42 Énoncé de principes de l’ACPPU sur l’utilisation des sondages d’opinion des étudiants, approuvé par le Conseil de l’ACPPU, novembre 2016.
43 Ryerson University v Ryerson Faculty Association, 2018 CanLII 58446 (ON LA), <http://canlii.ca/t/hsqkz>.
44 Convention collective entre l’Université Western et l’association du personnel académique de l’Université de Western Ontario (1er juillet 2018 – 30 juin 2022) [en anglais seulement].
45 Student Course Evaluation Working Group, Final Report. [http://www.uoitfa.ca/student-course-evaluation-working-group-final-report/] (Consulté le 28 février 2018).
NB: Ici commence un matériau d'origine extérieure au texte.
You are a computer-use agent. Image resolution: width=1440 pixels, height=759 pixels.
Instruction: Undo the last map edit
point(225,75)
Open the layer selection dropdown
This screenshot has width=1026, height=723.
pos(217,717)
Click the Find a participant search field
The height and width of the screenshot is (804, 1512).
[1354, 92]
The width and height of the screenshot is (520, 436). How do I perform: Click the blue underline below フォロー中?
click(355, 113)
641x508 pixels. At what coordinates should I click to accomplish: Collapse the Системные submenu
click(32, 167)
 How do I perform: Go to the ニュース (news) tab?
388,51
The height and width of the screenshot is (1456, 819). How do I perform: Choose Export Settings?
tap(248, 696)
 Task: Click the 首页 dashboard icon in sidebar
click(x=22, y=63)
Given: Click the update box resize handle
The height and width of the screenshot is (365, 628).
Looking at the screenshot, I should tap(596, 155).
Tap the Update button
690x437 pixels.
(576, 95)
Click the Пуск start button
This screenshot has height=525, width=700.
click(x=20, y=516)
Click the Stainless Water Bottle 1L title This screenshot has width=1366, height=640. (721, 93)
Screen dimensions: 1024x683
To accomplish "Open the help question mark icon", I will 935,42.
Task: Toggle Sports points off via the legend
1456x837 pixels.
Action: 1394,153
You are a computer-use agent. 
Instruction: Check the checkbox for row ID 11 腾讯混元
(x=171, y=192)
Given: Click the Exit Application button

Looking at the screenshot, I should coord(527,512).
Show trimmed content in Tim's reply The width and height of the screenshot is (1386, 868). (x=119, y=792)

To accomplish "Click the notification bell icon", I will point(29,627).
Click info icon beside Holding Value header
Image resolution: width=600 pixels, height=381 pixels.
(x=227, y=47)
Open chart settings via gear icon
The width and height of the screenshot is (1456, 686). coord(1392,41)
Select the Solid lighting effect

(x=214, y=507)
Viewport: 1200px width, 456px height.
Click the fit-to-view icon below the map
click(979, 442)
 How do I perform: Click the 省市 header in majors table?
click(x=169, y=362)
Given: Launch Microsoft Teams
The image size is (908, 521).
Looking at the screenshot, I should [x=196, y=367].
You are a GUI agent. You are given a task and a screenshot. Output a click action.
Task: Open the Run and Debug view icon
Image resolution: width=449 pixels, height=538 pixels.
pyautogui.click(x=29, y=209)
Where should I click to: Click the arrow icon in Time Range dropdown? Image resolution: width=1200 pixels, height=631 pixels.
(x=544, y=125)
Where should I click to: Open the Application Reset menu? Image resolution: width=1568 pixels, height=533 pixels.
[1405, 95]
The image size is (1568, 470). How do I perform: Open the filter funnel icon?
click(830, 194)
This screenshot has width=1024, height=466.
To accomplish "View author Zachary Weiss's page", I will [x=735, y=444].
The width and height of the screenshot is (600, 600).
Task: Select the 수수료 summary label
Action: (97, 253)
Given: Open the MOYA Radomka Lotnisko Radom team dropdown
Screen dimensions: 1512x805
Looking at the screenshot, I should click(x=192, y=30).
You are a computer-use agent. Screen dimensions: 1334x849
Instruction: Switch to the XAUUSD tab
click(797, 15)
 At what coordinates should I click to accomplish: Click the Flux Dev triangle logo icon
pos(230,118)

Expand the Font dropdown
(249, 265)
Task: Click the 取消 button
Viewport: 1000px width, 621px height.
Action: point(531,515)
46 Convention collective entre l’Université Mount Allison et l’association du personnel académique de l’Université Mount Allison – personnel académique permanent (1er juillet 2016 – 30 juin 2019) [en anglais seulement].
47 Convention collective entre le conseil des gouverneurs de l’Université de Toronto et la section locale 3902 – Unité 3 – du Syndicat canadien de la fonction publique (1er septembre 2017 – 31 août 2021) [en anglais seulement].